Ezhil-Language-Foundation / open-tamil

Open Source Tamil NLP Tools - தமிழ் இயற்கை மொழி பகுப்பாய்வு நிரல்தொகுப்பு
http://tamilpesu.us
MIT License
264 stars 80 forks source link

Corpus word set for Solthiruthi #206

Open arcturusannamalai opened 4 years ago

arcturusannamalai commented 4 years ago

Use open datasets from 1) https://www.kaggle.com/disisbig/tamil-wikipedia-articles 2) https://www.kaggle.com/disisbig/tamil-news-dataset

VpkPrasanna commented 1 year ago

Hi @arcturusannamalai can you please elaborate this issue . do we need to add this dataset into our library ?

arcturusannamalai commented 1 year ago

@VpkPrasanna - yes you can use these datasets and form a valid word list for the spelling checker; currently the word lists are https://github.com/Ezhil-Language-Foundation/open-tamil/blob/main/solthiruthi/data/tamilvu_dictionary_words.txt etc.
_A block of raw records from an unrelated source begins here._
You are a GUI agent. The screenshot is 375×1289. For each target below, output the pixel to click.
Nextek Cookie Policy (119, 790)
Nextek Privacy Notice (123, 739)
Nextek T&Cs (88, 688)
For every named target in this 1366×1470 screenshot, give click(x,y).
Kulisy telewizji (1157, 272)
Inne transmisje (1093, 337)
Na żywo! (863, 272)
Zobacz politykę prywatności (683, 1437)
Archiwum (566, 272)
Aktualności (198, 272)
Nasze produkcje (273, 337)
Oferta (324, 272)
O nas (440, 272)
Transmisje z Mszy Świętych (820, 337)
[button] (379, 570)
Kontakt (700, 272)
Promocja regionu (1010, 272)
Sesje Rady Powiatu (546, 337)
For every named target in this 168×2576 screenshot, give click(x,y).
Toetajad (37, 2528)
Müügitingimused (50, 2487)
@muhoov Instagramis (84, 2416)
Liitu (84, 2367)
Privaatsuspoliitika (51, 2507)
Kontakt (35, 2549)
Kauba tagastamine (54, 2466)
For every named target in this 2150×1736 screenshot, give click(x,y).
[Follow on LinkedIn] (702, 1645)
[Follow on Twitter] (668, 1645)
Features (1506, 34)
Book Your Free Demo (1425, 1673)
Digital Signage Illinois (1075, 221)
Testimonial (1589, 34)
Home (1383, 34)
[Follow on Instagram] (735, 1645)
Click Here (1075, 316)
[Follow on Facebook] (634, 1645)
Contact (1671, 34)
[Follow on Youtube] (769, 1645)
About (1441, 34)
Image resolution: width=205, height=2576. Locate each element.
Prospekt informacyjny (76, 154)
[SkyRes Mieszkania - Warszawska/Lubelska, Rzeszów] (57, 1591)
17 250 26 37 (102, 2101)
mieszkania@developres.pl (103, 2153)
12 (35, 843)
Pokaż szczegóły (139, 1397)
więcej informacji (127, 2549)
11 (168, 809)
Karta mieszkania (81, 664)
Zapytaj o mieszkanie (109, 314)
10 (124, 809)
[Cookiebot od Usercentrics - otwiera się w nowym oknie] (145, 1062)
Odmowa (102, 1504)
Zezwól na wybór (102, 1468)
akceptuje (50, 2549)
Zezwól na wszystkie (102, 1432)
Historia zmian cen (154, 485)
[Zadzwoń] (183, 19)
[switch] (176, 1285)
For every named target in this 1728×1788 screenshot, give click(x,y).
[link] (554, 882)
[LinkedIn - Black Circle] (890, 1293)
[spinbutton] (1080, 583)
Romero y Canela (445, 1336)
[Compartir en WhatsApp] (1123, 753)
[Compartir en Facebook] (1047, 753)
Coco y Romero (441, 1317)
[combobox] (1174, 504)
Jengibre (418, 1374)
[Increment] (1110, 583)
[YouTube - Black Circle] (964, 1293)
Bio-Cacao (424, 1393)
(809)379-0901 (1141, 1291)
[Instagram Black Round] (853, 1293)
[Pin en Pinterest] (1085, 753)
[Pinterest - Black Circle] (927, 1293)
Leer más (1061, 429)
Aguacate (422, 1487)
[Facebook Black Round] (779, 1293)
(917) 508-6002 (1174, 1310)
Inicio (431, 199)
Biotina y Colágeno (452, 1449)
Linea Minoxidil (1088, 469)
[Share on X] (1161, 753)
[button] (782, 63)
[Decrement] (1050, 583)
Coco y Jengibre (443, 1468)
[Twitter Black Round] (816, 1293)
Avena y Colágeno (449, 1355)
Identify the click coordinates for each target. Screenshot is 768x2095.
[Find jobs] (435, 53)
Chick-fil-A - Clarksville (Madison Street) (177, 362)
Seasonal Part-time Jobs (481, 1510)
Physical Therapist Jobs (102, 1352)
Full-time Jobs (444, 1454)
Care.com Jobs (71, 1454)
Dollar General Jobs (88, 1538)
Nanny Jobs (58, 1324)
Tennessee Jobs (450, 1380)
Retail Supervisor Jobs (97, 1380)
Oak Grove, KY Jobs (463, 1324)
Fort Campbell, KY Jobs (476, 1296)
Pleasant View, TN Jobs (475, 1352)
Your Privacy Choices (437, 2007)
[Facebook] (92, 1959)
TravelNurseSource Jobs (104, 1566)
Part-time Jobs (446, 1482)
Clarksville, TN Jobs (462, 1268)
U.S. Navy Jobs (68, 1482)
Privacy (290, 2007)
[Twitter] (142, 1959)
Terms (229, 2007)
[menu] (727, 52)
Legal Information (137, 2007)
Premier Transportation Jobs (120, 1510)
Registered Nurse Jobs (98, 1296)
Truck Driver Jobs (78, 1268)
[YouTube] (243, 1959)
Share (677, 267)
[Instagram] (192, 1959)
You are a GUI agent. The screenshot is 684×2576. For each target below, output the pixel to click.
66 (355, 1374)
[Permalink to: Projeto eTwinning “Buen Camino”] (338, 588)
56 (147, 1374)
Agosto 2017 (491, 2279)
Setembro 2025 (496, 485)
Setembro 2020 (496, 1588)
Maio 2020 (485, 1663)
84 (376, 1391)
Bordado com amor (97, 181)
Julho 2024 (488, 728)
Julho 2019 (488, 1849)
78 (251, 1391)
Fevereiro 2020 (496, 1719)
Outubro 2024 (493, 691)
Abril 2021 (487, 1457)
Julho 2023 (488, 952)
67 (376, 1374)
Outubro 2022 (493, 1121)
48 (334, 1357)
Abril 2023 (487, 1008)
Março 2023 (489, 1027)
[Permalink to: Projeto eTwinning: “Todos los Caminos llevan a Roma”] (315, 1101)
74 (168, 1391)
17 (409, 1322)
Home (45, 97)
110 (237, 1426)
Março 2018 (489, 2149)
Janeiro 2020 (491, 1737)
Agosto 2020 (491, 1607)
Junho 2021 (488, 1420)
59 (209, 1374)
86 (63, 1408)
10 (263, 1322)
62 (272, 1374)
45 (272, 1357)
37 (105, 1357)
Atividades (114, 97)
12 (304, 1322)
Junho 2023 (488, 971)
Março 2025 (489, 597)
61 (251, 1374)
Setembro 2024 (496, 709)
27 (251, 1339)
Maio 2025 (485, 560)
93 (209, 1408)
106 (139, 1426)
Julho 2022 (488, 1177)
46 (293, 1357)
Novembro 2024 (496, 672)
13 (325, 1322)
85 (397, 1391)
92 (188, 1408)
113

VpkPrasanna commented 1 year ago

@VpkPrasanna - yes you can use these datasets and form a valid word list for the spelling checker; currently the word lists are https://github.com/Ezhil-Language-Foundation/open-tamil/blob/main/solthiruthi/data/tamilvu_dictionary_words.txt etc.

SO i have to add the new datasets into the same file right ?